◆ **Exercise material**
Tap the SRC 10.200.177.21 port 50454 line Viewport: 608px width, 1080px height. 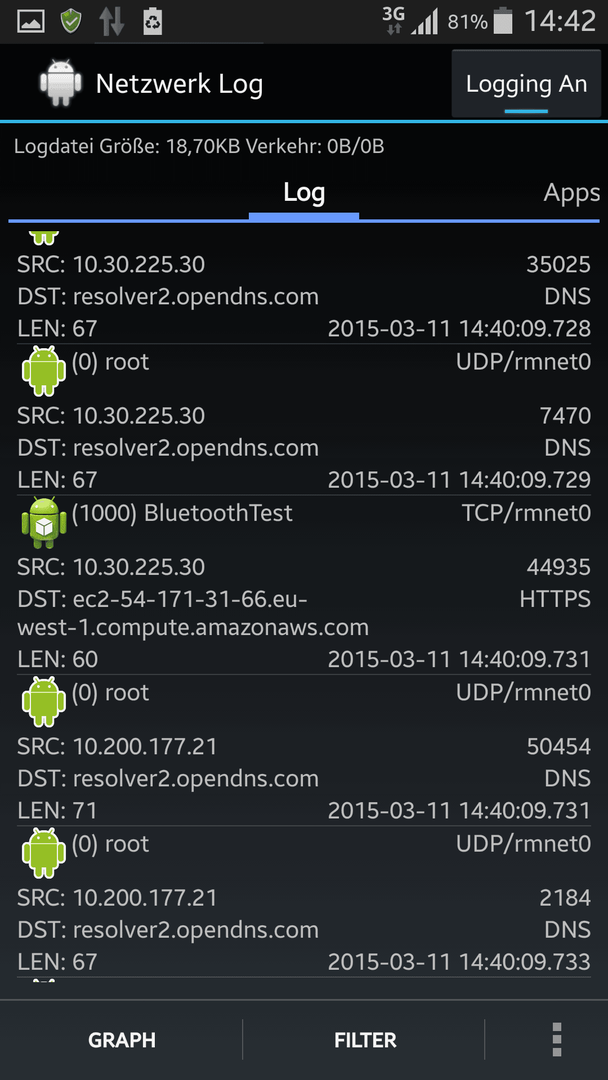304,746
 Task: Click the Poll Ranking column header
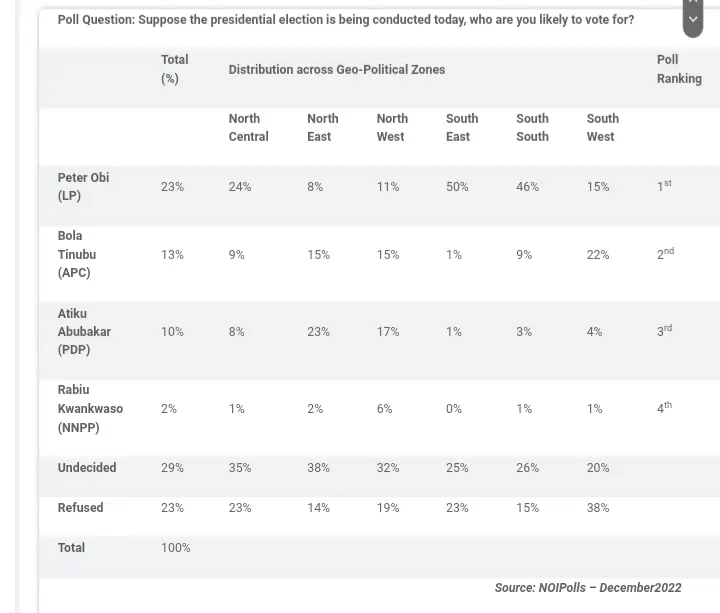click(x=678, y=69)
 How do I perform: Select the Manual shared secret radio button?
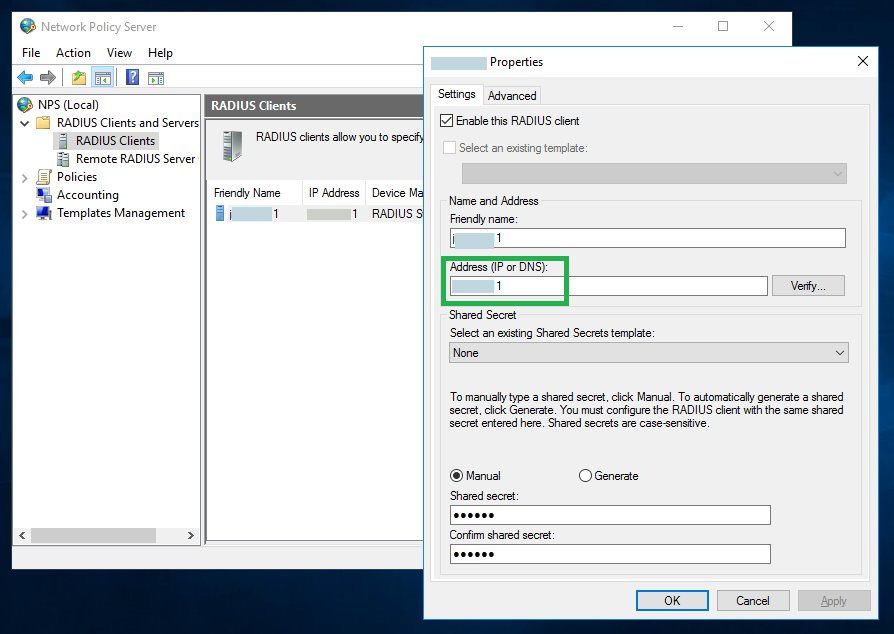457,476
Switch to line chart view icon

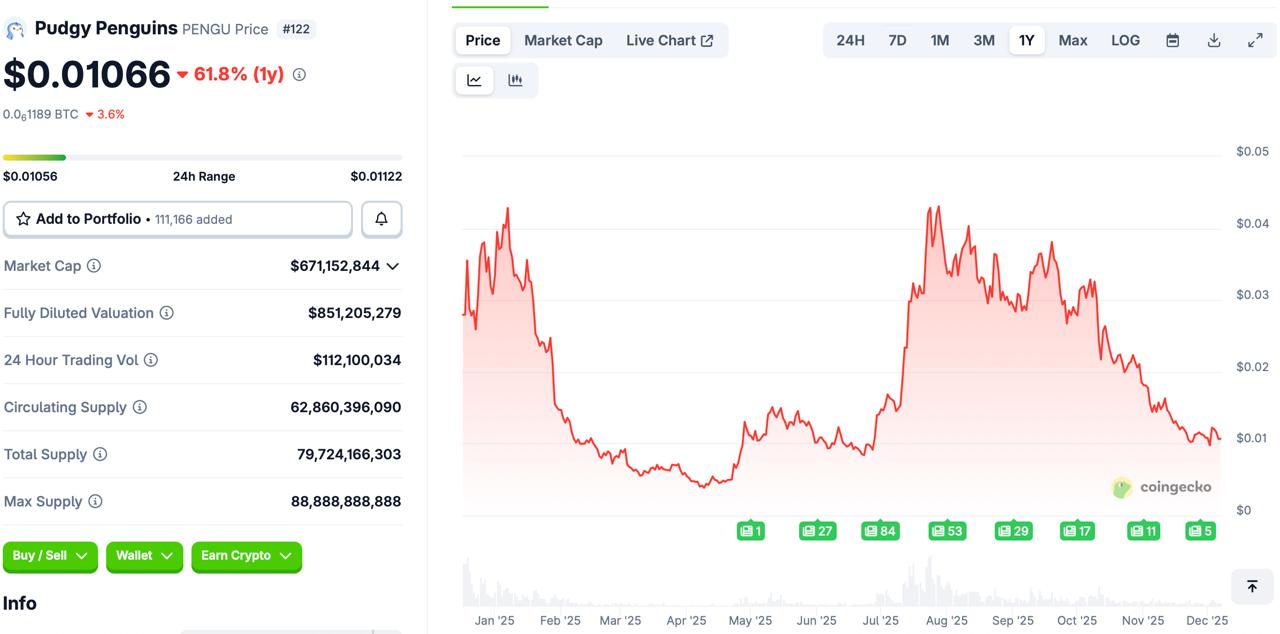click(474, 80)
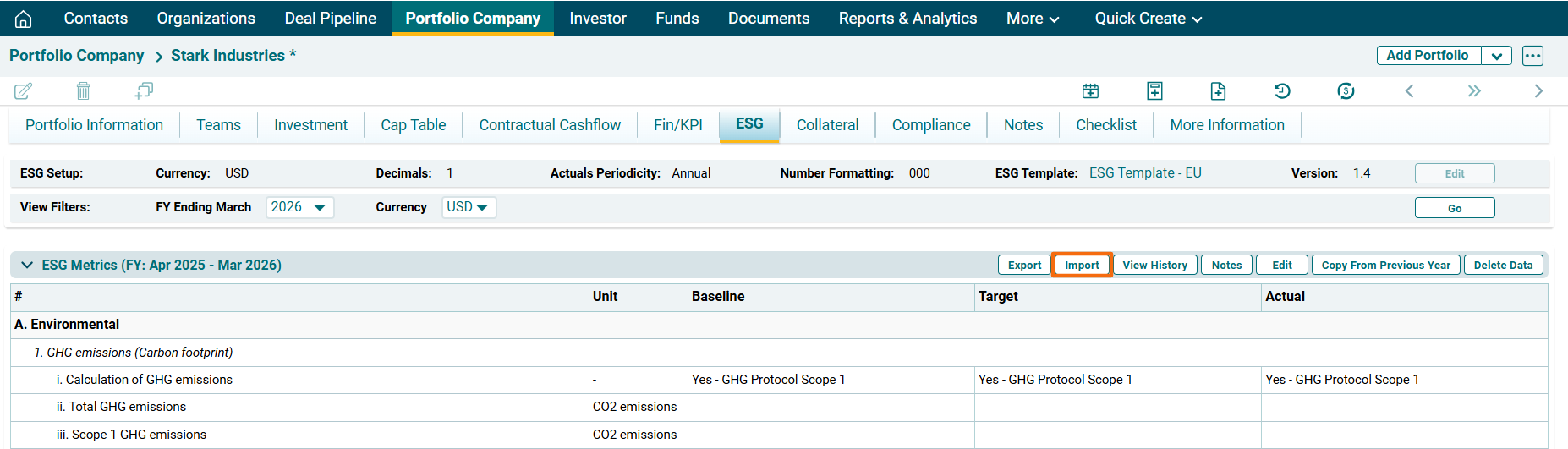Switch to the Cap Table tab
Screen dimensions: 1568x449
point(413,125)
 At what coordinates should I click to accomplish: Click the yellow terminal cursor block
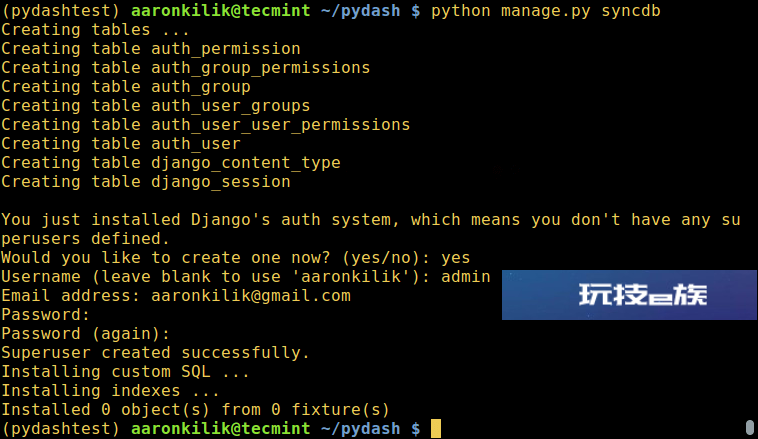[x=436, y=428]
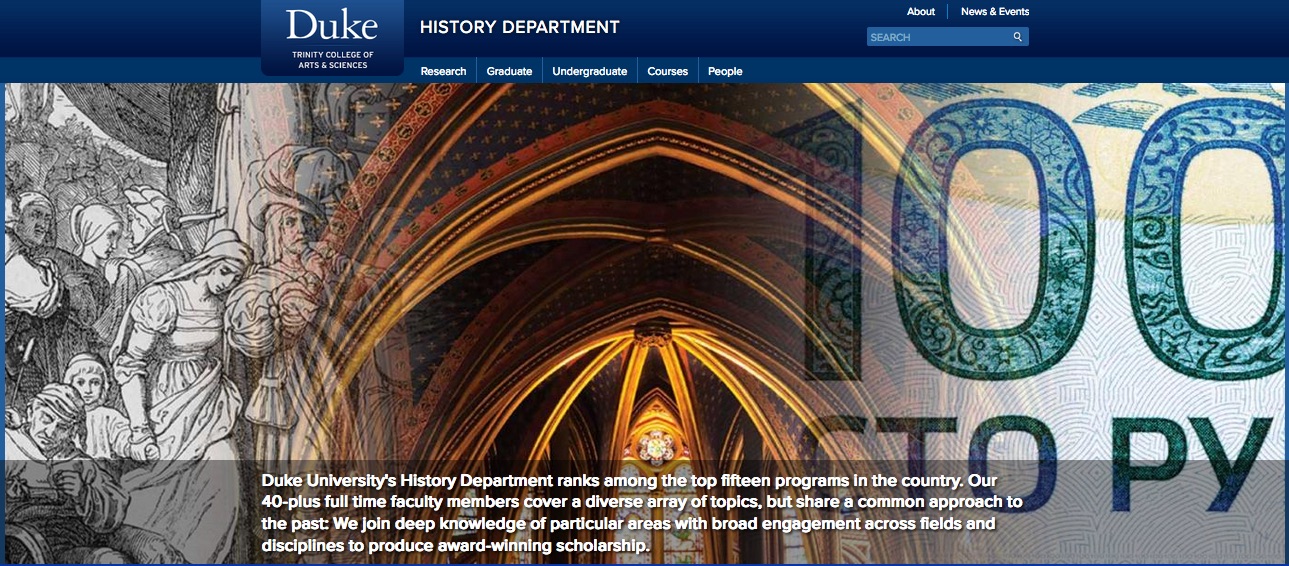The image size is (1289, 566).
Task: Click the Duke logo
Action: [332, 24]
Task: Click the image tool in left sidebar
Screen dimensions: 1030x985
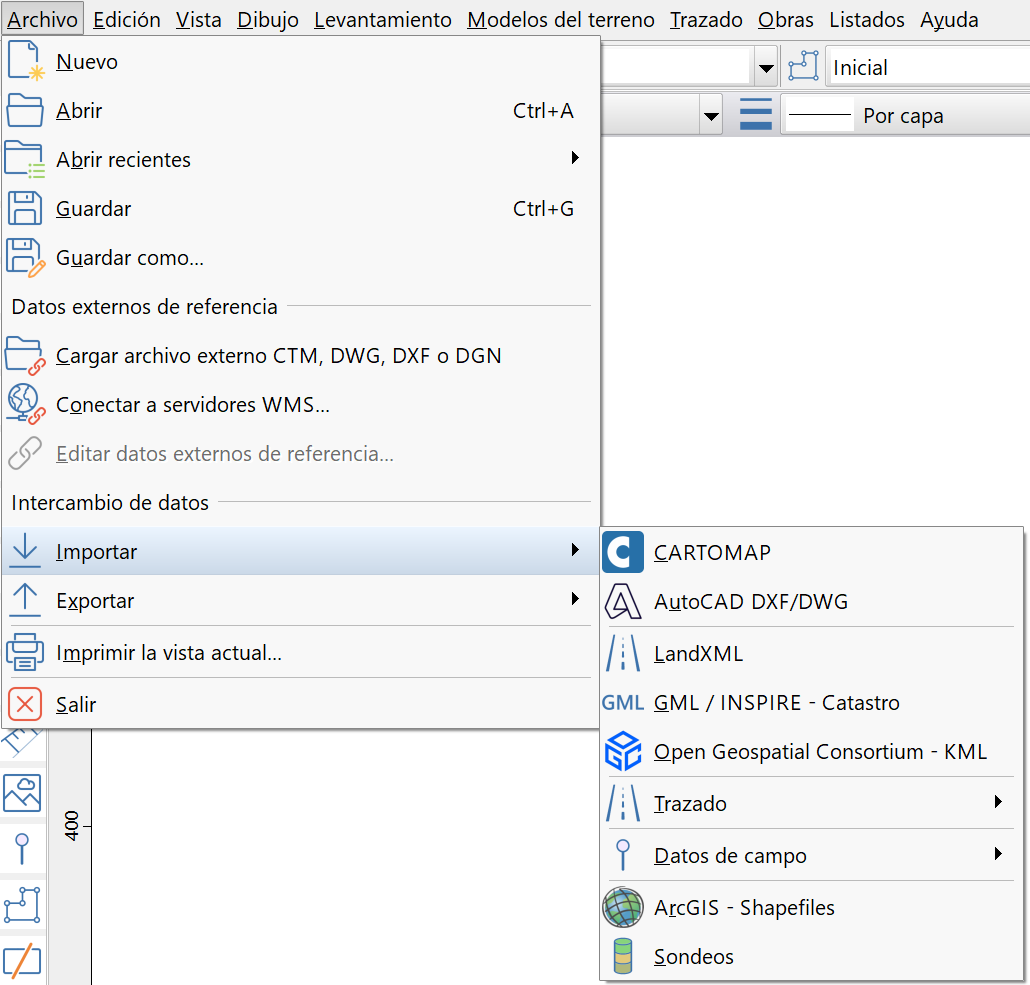Action: 22,793
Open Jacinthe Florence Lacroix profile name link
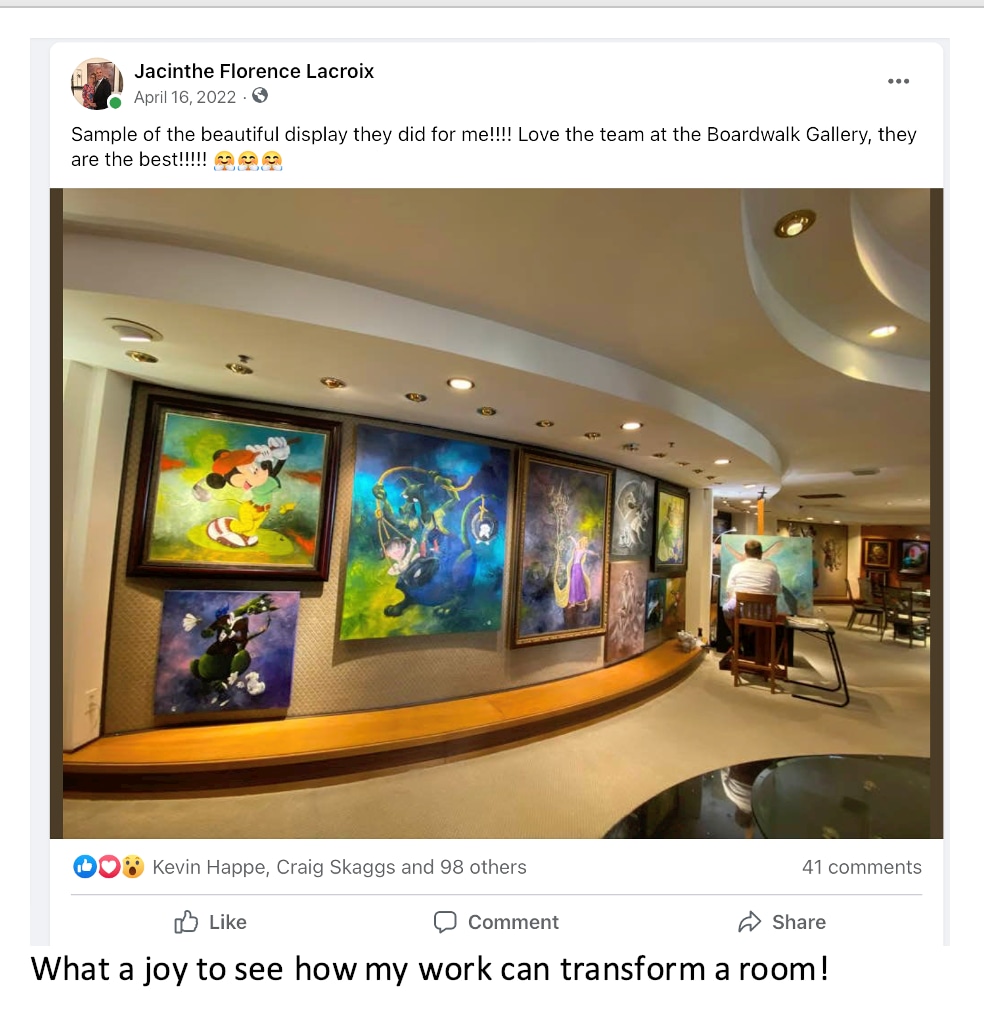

◆ **Requirement**
Reproduce exactly the lines from the one with "Switch to line chart view icon" to the bottom of the listing, both ends included, and nothing else. Skip the pictures.

◆ **Solution for this problem**
Switch to line chart view icon

click(474, 80)
Switch to the Cap Table tab
Screen dimensions: 1568x449
point(413,125)
 At what coordinates should I click to accomplish: Click the yellow terminal cursor block
[x=436, y=428]
The image size is (1289, 566).
Task: Click the Duke logo
Action: [332, 24]
Task: Click the image tool in left sidebar
Screen dimensions: 1030x985
Action: 22,793
Open Jacinthe Florence Lacroix profile name link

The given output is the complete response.